At the mid-point of the 2016 campaign public and stakeholder engagement, in particular social media engagement, was already out-performing that of 2015.
As a partnership approach, local partners have also delivered their own locally-led activity. Additional results will be available after the campaign ends (March).
Key learning points
Learning from the campaign in 2015 helped develop and refine the campaign in 2016 (covered above). In addition, key learning for future similar work would be:
Local leadership is key to success
The local areas where the campaign performed best were those with the strongest public health leadership on this issue and where good partnership working embraced innovation.
Build a model that allows local choice
Building on the work in 2015, the 2016 campaign was modelled on an ‘opt-in’ funding basis. This was successful in that it produced stronger buy-in from the local partners involved. This model provided a core list of deliverables for the collaboratively commissioned work and an additional but equally important list of talks for a nominated local ‘lead’ person, usually from public health or communications departments with local authorities.

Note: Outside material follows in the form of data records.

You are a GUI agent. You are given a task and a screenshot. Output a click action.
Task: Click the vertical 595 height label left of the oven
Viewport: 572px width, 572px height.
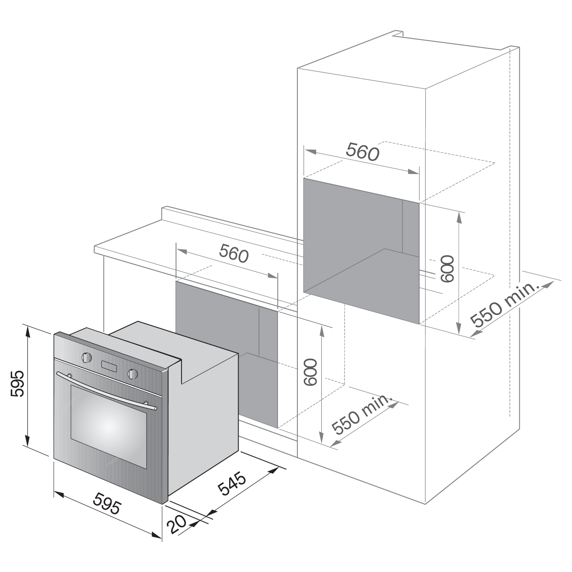point(17,383)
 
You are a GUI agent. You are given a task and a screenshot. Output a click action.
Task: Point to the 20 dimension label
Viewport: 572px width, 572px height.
point(176,532)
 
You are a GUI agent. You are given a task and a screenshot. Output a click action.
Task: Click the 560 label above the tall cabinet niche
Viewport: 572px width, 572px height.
point(363,151)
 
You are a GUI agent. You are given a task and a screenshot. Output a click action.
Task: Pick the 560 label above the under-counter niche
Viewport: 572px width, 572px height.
point(234,253)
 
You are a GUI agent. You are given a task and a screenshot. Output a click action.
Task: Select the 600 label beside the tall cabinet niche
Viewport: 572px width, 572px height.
point(447,269)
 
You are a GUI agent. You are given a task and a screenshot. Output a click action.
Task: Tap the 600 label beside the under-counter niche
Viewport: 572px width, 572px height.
point(311,372)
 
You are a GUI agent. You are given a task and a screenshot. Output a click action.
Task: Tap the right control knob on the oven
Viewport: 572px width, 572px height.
point(133,374)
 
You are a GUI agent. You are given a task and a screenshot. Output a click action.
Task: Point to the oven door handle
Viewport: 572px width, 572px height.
point(107,390)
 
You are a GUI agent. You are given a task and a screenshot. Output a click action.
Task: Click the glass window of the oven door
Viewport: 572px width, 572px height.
point(109,427)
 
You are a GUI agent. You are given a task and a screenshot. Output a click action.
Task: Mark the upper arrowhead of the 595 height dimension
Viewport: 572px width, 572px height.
point(27,330)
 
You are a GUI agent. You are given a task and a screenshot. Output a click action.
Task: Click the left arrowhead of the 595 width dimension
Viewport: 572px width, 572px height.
point(58,495)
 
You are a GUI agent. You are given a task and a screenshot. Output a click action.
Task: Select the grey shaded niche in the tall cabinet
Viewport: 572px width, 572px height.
point(361,251)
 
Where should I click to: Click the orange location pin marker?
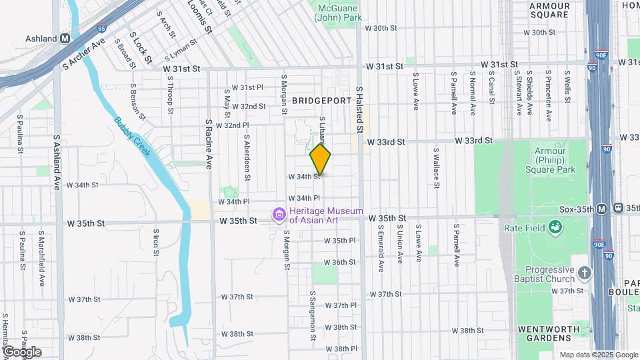click(321, 159)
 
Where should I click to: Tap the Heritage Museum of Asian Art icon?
click(279, 215)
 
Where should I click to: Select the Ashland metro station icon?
click(65, 39)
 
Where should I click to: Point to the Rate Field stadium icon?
click(555, 228)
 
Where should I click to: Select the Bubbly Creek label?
click(134, 138)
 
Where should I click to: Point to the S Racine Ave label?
click(209, 145)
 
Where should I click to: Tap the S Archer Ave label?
click(84, 55)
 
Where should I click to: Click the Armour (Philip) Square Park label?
click(555, 160)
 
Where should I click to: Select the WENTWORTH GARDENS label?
click(553, 333)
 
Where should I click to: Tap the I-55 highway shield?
click(101, 29)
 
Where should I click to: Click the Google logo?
click(22, 352)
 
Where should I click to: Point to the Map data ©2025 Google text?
click(599, 355)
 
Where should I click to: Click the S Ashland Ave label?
click(57, 164)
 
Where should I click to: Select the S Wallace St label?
click(435, 168)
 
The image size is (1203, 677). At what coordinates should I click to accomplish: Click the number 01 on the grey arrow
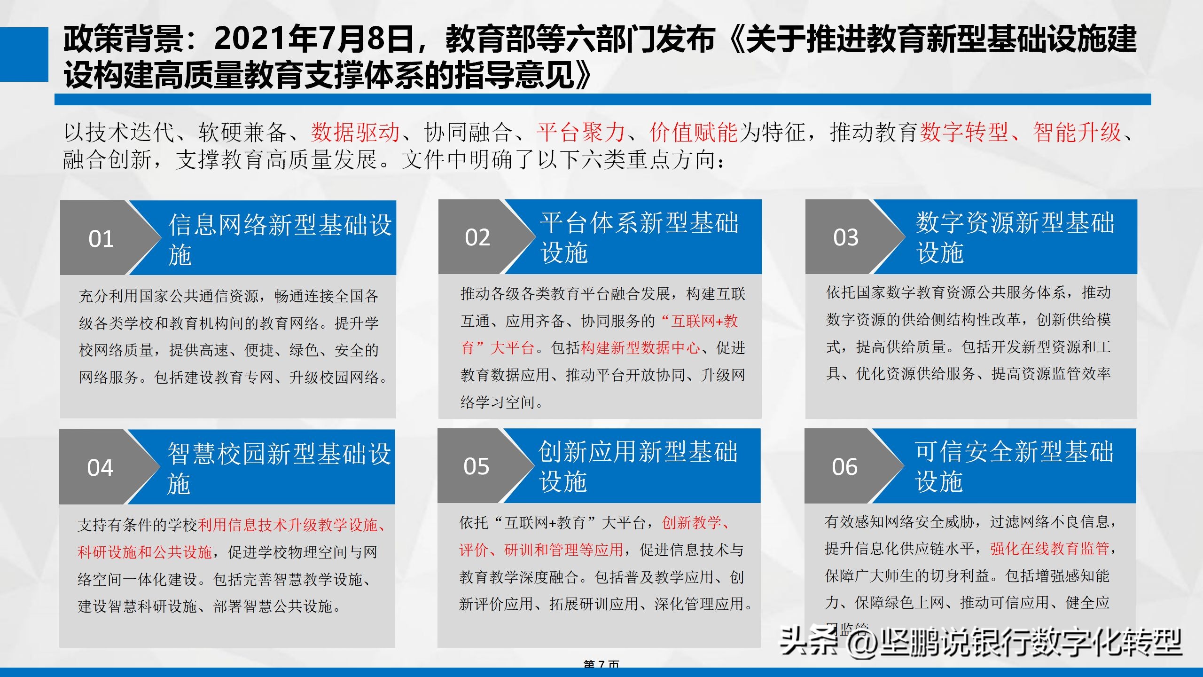click(101, 239)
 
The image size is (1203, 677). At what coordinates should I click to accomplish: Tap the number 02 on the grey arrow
click(477, 237)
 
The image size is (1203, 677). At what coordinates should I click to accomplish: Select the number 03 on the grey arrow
click(846, 237)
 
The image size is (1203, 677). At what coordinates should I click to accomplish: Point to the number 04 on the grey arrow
click(100, 468)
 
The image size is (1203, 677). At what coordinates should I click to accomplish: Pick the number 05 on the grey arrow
click(476, 466)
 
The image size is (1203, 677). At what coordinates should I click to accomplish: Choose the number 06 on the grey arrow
click(844, 467)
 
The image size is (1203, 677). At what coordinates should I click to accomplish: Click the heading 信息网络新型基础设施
click(280, 239)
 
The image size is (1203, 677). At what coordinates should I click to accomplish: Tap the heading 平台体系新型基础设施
click(639, 237)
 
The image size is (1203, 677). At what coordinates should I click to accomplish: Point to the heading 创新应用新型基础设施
click(638, 466)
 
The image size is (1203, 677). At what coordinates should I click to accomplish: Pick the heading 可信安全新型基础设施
click(1013, 466)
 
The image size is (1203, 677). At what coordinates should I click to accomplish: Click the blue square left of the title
click(24, 55)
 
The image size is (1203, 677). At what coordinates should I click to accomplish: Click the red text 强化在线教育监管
click(1049, 549)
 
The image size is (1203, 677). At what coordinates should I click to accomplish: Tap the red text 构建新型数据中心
click(640, 348)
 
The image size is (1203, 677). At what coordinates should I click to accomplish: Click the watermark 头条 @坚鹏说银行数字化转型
click(980, 642)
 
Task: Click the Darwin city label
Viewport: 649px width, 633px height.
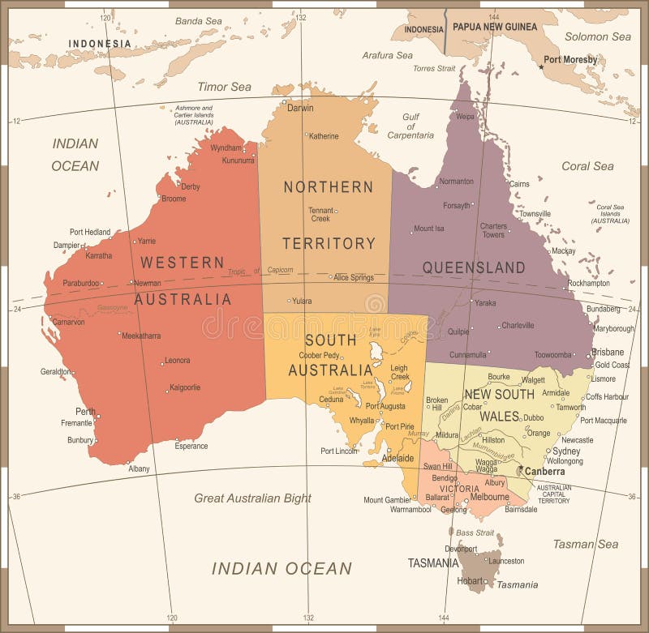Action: coord(299,108)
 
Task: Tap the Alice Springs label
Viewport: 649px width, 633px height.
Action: coord(353,277)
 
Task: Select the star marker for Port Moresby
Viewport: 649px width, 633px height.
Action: coord(541,66)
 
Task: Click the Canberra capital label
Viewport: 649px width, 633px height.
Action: coord(544,471)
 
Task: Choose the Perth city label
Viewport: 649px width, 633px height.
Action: coord(85,411)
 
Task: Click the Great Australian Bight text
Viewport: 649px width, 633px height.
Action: coord(252,498)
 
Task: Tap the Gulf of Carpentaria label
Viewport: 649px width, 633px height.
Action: coord(410,126)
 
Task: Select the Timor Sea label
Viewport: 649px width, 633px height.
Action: coord(224,87)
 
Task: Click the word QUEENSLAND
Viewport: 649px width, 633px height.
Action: coord(474,267)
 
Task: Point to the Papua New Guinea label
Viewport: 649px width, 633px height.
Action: coord(493,28)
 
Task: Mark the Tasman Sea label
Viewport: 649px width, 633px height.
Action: coord(586,544)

Get partners engaged early
People’s inputs from different points of view are an asset to development. To avoid potential confusion and gain support from stakeholders working in the field with a novel approach such as this, it is important to engage as many people as possible early.
Relate plans to recognised theory and models – and talk about it
Ensure that at the heart of the approach the work is grounded in good theory and a tried and tested process – in this case social marketing theory. But the use of social marketing techniques in the development of campaigns that segment, develop approaches for and then engage specific audiences is a specialist field which was not universally understood by partners. They remain undervalued as tools for behavioural change and need to be presented as part of a good multi-agency approach.

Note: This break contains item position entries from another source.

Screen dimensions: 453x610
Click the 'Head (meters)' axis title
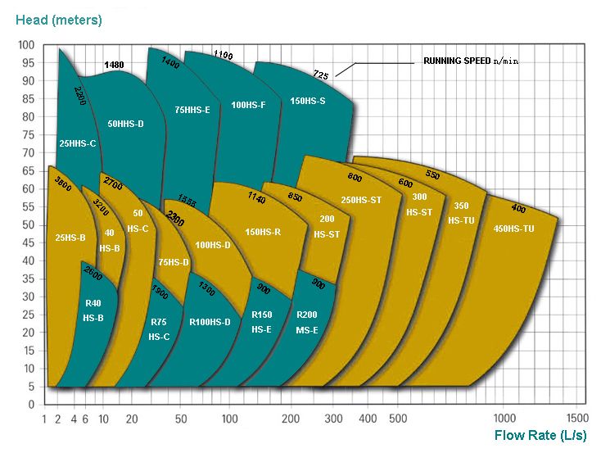click(60, 17)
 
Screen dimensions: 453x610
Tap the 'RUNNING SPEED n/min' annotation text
click(470, 61)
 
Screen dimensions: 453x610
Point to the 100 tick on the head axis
click(26, 45)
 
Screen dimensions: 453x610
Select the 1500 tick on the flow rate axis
click(577, 418)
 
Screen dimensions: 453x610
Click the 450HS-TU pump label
click(514, 229)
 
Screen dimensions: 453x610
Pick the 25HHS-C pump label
click(78, 143)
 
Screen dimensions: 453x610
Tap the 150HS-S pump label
click(308, 102)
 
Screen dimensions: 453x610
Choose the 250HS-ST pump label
click(362, 200)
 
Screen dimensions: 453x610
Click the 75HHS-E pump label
click(192, 109)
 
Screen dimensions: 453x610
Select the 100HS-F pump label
click(248, 105)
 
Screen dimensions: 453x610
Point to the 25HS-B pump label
click(70, 238)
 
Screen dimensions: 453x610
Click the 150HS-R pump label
click(263, 233)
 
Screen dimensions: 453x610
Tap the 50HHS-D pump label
click(125, 124)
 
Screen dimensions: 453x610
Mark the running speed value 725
click(321, 75)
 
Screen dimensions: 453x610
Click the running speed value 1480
click(115, 64)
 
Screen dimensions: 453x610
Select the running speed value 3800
click(62, 185)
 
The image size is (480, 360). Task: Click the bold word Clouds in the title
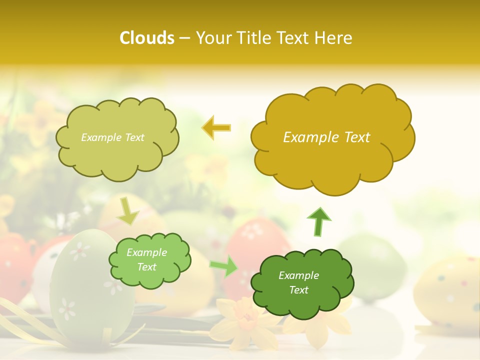click(x=147, y=38)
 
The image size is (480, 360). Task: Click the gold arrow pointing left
click(x=216, y=128)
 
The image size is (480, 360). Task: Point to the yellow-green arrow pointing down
click(x=128, y=212)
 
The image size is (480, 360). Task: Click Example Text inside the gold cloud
click(x=326, y=138)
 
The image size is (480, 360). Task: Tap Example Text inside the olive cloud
click(x=112, y=138)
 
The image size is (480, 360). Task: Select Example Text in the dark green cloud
click(x=298, y=282)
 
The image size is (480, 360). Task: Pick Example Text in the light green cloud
click(x=146, y=260)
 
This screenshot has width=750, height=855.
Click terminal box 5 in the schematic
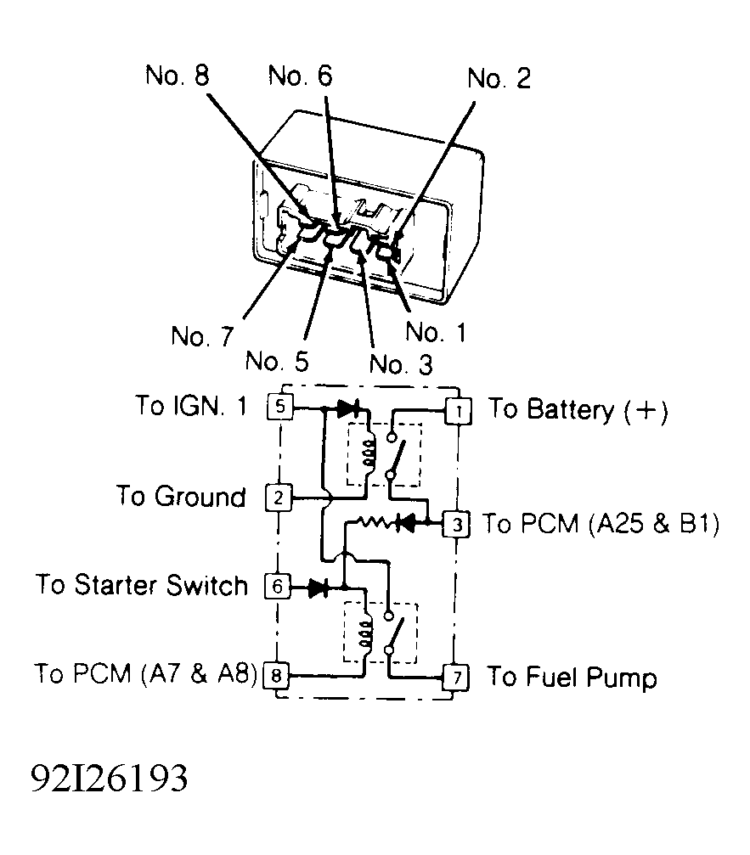point(279,407)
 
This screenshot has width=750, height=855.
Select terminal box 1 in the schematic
point(458,411)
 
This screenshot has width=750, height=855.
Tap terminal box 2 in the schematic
point(279,497)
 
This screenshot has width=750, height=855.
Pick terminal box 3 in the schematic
point(457,524)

Accept that innovation takes time to be accepted
Doing something new can be met with real positivity or real challenge – get good evidence, apply good theory, evaluate well and disseminate the successes, and innovation that works can move towards accepted good practice.
Collaboration brings benefits
The economies of scale and shared learning from a collaborative partnership approach can benefit all partners financially and by having a bigger impact, as well as fostering partnerships for future work.